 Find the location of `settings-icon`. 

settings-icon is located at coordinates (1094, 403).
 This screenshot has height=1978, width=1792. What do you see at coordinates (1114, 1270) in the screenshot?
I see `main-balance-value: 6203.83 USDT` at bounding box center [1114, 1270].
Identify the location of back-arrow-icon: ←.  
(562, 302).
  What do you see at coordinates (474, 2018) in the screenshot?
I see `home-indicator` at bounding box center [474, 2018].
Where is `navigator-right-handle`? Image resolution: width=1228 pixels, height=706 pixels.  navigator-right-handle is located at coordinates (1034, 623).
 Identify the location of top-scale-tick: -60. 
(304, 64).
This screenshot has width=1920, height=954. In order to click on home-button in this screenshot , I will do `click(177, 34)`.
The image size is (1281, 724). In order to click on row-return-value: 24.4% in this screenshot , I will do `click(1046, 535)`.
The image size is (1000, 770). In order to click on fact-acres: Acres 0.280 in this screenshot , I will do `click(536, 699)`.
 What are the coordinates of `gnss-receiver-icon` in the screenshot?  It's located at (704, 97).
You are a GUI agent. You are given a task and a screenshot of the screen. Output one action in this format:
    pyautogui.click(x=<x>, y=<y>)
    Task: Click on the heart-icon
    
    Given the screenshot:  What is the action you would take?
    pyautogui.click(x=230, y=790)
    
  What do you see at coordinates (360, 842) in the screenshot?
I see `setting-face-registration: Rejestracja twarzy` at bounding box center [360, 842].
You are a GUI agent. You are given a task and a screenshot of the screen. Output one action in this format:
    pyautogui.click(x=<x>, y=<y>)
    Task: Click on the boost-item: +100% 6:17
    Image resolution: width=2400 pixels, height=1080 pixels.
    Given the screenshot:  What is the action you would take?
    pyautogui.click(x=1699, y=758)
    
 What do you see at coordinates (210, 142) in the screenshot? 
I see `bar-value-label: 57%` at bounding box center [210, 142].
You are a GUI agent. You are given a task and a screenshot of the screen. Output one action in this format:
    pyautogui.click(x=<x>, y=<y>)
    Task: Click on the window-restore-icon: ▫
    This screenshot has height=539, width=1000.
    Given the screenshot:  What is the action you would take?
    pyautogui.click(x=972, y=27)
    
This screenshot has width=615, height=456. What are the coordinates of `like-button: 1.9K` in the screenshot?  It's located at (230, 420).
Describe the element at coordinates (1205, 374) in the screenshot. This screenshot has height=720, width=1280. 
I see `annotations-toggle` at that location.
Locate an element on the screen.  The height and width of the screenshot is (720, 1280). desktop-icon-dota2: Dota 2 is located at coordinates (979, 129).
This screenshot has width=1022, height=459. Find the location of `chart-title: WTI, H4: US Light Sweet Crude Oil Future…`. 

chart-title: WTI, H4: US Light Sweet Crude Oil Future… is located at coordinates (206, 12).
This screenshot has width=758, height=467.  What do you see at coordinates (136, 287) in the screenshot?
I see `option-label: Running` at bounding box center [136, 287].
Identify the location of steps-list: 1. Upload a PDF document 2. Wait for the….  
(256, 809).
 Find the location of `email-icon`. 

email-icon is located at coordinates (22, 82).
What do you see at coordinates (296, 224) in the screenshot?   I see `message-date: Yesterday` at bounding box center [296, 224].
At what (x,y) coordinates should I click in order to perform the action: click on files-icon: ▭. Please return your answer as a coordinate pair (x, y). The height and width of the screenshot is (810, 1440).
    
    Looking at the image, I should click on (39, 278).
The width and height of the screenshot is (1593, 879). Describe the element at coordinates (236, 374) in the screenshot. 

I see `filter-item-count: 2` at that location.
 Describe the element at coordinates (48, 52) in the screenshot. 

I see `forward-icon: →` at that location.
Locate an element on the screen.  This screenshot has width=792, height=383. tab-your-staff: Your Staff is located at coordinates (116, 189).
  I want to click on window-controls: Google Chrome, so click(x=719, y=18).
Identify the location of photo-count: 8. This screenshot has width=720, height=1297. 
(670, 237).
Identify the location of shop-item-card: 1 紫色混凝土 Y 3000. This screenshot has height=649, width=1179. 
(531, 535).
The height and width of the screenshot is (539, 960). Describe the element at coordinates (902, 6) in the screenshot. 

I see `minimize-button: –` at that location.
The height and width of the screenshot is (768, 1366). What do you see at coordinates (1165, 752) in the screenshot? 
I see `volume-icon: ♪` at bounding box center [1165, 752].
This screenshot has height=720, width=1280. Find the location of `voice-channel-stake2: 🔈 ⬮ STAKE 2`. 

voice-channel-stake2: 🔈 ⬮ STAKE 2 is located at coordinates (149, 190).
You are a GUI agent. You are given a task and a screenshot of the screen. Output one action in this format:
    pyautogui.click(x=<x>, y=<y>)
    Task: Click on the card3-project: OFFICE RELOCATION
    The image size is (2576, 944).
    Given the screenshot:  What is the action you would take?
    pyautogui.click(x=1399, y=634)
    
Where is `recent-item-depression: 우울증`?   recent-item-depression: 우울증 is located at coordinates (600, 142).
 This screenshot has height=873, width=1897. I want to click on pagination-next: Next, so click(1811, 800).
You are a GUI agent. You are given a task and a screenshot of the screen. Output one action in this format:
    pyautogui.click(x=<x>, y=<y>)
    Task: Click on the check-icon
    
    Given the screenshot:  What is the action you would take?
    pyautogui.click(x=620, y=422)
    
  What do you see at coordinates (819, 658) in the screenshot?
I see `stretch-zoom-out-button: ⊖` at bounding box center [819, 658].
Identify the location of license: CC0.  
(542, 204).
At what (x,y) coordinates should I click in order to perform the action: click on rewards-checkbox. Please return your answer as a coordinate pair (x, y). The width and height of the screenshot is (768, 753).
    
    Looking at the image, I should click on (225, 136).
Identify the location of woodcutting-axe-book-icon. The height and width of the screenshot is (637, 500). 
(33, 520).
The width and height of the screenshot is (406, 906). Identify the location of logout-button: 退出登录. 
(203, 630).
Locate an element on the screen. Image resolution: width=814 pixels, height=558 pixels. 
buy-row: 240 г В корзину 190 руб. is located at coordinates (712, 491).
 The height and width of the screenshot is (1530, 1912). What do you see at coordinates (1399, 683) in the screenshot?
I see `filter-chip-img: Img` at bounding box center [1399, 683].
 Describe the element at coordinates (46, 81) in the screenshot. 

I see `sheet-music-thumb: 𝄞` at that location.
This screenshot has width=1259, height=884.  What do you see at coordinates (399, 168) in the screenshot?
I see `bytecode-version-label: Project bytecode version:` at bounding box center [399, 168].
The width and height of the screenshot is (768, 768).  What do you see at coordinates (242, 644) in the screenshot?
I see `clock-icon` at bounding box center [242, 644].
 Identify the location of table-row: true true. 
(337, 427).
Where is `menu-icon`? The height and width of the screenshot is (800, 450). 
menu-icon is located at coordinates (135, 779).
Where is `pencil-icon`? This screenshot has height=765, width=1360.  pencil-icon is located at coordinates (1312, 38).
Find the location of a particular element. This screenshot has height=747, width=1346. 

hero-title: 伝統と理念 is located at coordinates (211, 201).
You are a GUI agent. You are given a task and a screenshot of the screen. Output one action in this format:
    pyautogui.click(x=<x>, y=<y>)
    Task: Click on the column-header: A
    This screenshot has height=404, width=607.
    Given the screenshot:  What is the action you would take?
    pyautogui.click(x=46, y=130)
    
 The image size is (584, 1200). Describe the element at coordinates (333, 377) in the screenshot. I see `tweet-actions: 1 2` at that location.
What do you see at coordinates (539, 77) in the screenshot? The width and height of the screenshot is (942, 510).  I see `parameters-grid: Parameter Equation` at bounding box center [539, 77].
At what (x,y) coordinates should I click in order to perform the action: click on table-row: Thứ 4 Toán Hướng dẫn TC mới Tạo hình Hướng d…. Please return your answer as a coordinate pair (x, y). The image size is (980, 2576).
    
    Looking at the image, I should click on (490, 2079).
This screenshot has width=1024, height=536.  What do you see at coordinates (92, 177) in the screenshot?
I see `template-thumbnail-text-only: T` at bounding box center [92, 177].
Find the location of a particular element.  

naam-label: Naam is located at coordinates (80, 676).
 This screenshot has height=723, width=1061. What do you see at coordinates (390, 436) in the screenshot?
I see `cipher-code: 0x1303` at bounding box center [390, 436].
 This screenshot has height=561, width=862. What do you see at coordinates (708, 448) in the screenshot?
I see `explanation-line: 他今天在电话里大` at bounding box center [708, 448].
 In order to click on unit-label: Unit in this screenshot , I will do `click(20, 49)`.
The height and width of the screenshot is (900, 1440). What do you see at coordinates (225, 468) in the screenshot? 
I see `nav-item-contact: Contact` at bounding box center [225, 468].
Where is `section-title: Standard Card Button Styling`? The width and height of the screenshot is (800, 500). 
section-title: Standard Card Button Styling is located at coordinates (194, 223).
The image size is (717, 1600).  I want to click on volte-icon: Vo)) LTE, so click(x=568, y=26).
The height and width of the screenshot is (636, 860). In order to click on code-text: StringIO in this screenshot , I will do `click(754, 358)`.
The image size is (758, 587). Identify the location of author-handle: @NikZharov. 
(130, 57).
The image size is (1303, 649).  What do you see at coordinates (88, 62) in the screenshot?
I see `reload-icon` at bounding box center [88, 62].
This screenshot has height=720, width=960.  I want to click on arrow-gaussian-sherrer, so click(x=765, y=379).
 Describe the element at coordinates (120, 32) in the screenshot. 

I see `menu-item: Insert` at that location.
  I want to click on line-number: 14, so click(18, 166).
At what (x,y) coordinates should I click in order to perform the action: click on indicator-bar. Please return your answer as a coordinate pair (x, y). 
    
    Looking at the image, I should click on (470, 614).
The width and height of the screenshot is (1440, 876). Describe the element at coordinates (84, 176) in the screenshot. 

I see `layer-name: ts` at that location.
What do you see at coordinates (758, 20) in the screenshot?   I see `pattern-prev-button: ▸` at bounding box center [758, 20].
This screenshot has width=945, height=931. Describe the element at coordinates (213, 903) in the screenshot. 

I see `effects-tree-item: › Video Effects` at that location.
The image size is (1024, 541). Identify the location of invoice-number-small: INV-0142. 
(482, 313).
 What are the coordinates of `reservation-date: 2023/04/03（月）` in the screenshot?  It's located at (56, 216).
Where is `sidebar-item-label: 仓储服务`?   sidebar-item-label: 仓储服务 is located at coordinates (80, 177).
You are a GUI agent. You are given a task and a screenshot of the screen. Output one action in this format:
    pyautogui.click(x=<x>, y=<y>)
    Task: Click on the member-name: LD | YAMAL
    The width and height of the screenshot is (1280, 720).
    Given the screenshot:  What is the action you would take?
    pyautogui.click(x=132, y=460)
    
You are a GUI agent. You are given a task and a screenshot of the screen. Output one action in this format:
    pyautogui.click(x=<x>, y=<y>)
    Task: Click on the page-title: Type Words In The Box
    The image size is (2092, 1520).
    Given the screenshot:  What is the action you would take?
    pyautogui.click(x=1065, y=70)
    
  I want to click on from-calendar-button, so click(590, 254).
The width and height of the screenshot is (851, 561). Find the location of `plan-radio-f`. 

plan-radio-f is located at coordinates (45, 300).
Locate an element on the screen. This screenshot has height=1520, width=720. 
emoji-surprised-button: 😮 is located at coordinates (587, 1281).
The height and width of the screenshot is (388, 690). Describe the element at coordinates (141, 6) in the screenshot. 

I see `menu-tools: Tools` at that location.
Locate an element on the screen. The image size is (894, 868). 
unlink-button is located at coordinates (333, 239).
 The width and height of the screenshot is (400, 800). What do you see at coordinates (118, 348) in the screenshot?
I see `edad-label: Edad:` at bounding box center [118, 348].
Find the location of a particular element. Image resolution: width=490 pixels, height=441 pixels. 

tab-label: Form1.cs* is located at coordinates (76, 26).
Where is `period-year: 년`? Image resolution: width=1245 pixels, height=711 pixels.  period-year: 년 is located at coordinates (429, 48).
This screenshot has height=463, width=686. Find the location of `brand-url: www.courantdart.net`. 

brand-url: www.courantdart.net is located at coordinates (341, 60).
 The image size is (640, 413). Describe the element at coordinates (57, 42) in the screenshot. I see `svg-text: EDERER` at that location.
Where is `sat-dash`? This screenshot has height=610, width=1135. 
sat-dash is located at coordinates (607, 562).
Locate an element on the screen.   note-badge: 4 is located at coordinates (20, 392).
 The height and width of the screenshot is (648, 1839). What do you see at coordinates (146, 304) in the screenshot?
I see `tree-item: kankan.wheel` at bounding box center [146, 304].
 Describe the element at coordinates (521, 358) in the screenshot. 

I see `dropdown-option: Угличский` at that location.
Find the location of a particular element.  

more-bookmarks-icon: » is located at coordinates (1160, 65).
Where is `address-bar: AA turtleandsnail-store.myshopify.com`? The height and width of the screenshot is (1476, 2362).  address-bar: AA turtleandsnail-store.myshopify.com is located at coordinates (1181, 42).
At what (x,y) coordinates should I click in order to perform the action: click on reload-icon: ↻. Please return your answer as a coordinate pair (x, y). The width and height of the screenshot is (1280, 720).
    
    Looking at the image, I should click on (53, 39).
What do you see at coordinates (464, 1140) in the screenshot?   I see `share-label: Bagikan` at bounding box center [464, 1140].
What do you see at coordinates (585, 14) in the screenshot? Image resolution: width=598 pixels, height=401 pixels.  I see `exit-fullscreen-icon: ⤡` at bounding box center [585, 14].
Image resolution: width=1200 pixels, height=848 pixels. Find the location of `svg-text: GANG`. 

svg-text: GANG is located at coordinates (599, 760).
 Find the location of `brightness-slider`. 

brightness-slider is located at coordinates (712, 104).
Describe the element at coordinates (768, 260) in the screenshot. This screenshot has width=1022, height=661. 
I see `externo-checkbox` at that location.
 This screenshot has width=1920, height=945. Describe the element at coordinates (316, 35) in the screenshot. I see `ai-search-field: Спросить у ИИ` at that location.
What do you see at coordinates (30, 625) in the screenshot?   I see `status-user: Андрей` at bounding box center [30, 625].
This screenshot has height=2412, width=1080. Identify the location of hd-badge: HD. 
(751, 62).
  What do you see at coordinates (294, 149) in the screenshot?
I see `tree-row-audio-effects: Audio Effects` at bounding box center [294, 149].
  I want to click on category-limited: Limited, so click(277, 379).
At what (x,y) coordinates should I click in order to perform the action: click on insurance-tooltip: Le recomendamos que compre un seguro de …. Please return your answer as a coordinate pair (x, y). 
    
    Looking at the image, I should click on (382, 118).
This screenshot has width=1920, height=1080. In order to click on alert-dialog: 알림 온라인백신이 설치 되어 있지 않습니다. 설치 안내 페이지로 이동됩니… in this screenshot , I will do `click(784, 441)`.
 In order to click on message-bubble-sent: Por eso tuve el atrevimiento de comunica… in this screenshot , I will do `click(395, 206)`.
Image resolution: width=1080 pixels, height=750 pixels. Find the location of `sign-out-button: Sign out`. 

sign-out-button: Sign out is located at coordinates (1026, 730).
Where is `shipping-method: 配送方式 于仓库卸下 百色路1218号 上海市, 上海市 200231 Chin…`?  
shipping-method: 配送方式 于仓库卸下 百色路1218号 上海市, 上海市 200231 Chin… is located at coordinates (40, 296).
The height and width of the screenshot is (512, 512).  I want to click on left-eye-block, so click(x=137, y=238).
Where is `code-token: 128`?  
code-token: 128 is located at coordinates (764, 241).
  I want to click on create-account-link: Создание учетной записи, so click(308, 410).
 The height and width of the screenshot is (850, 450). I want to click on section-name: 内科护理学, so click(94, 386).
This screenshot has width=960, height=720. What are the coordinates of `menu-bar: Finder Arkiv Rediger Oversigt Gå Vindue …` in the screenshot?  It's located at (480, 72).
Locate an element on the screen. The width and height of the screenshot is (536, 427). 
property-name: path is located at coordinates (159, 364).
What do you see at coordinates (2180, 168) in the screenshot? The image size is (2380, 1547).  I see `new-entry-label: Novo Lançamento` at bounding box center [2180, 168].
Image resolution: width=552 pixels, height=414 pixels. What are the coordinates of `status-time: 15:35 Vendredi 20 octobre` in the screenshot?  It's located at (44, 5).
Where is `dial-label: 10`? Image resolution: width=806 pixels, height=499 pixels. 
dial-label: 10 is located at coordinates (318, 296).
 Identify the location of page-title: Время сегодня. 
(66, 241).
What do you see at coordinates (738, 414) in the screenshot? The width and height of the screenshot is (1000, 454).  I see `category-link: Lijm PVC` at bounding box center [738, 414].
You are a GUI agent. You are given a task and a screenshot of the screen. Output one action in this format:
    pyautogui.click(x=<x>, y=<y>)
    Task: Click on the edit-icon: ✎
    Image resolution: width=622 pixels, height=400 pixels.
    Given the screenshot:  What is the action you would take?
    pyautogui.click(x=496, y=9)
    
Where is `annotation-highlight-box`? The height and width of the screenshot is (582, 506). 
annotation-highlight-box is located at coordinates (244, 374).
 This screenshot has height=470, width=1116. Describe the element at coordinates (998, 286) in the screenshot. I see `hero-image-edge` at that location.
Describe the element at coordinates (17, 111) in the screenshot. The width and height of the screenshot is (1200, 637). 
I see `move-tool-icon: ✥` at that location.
* * * *
▶ [Work to be completed] Convert the rows above, from the line with "What do you see at coordinates (2180, 168)" up to and including the line with "What do you see at coordinates (738, 414)", into a JSON list of strings with one string per line and blank lines omitted.

▶ [Exercise solution]
[
  "What do you see at coordinates (2180, 168) in the screenshot? The image size is (2380, 1547).  I see `new-entry-label: Novo Lançamento` at bounding box center [2180, 168].",
  "Image resolution: width=552 pixels, height=414 pixels. What are the coordinates of `status-time: 15:35 Vendredi 20 octobre` in the screenshot?  It's located at (44, 5).",
  "Where is `dial-label: 10`? Image resolution: width=806 pixels, height=499 pixels. ",
  "dial-label: 10 is located at coordinates (318, 296).",
  " Identify the location of page-title: Время сегодня. ",
  "(66, 241).",
  "What do you see at coordinates (738, 414) in the screenshot? The width and height of the screenshot is (1000, 454).  I see `category-link: Lijm PVC` at bounding box center [738, 414]."
]